An API integration aims to efficiently share data between apps to provide greater value to your users. To do that, the integration should offer a way to detect changes in information (any events occurring at the API endpoint). Today the two main event management tools are polling and webhooks, but what are they exactly, and which one of them is better?

Two different concepts.
To know if a friend is sick, you can call him every morning and ask him (polling). Otherwise, you can call his doctor once and ask him to call you back as soon as your friend is sick (webhooks).

Polling
Sending http request at a predetermined frequency to detect changes in data.

Webhooks (also called a web callback or HTTP push API)

Whenever a new event occurs within the endpoint app, it posts the event data to your already specified URL, updating your application in real-time.

Polling vs Webhooks

The main advantage of polling is that you are completely in control of the amount of data you get. But what if you are asking every 10s what the status of your delivery is?

In addition to potentially quickly reach the API rate limit you will most of the time get no changes at all. Multiply this by all the endpoints you need to poll and all the deliveries… you can easily picture the big waste of communication. To better measure the efficiency of the polling method, Zapier conducted an interesting analysis and found that over 98.5% of polls are wasted. In contrast, webhooks only transfer data when there is new data to send, making them 100% efficient. That means that polling creates, on average, 66x more server load than webhooks. That’s a lot of wasted time, and if you’re paying per API call, a whole lot of wasted money.

only about 1,5% of all poll requests are useful

Polling data is always old, it is actually the data that was correct at the time of your last poll. This means that every time an event occurs in the endpoint, your app will be out-of-date until the next poll. If multiple events occur between two of your polls you will miss the data.

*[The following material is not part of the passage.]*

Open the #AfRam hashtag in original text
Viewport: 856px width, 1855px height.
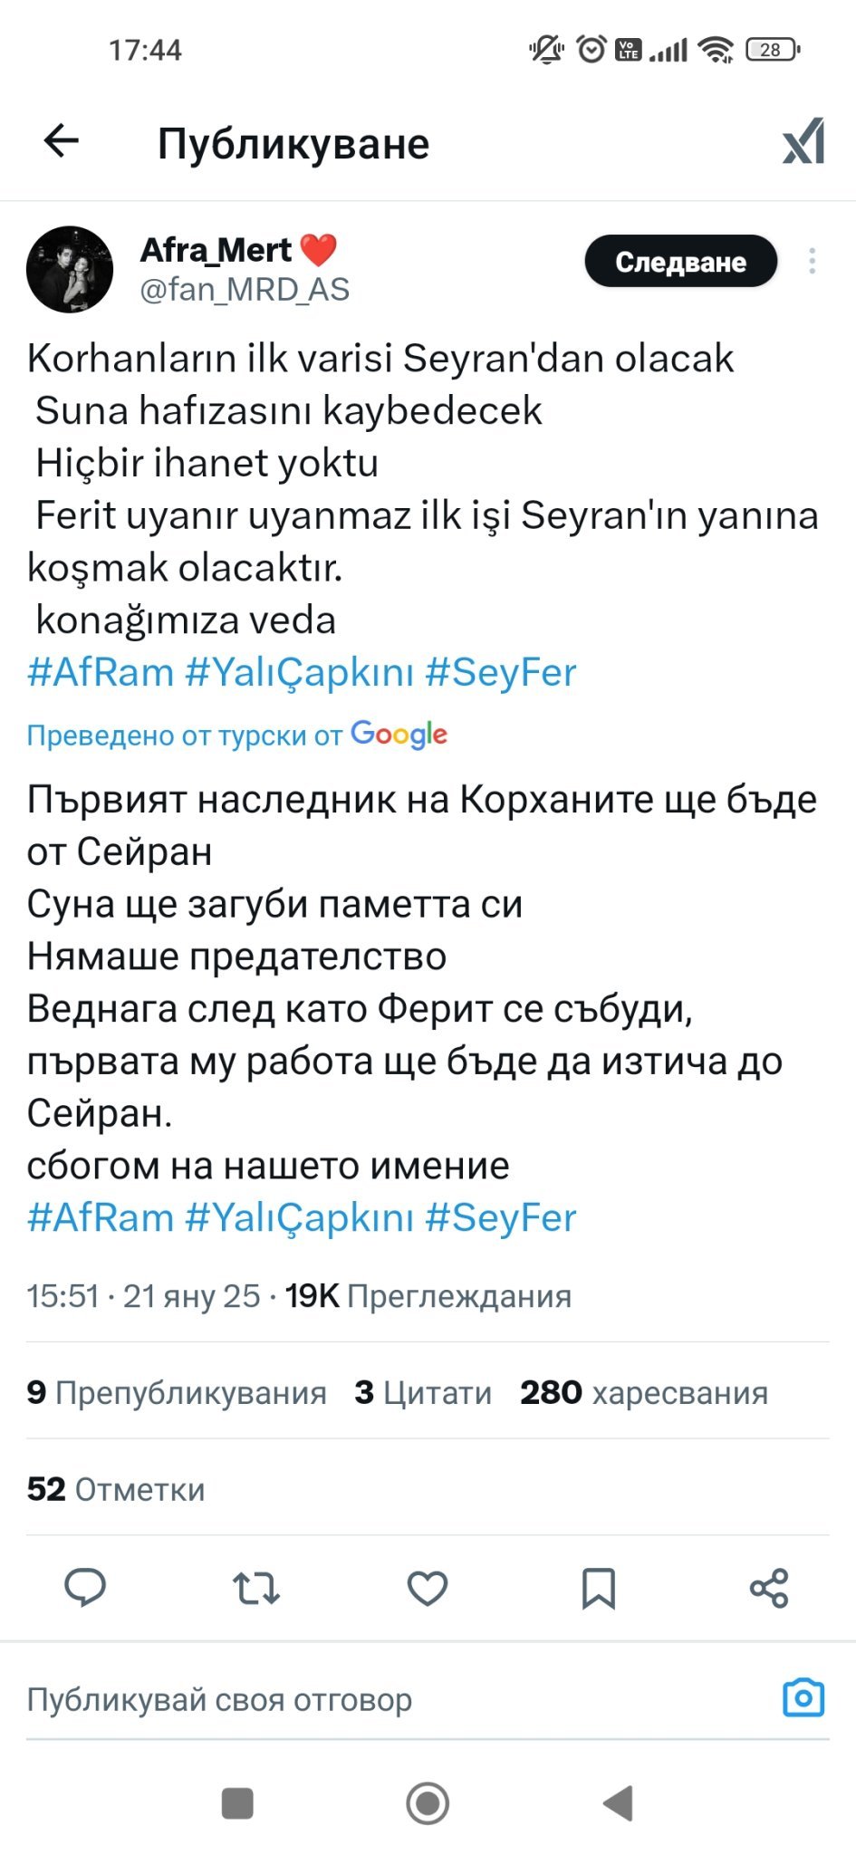[x=101, y=672]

With webhooks, events are posted in real-time to your url, your app can then use them to update itself with the new data instantly and you have no risk of missing an event.

Don’t call us, we’ll call you!

Webhooks are developer-friendly. When a group of 150 developers was surveyed, 80% preferred to consume a third-party REST API by being notified of changes via webhooks instead of polling. Polling requires developers to maintain state and infrastructure. Webhooks are much easier to implement and maintain.

However, one of the dangers of using a Webhook is that you may never learn about any changes if the other system that sends updates to your url goes offline at the wrong time for some reason.

Conclusion

  • Webhooks are far more efficient than polling, from a resource and communication standpoint.
  • Polling data is always old whereas webhooks are (almost) real-time data.
  • Webhooks lower the infrastructure costs and are developer-friendly.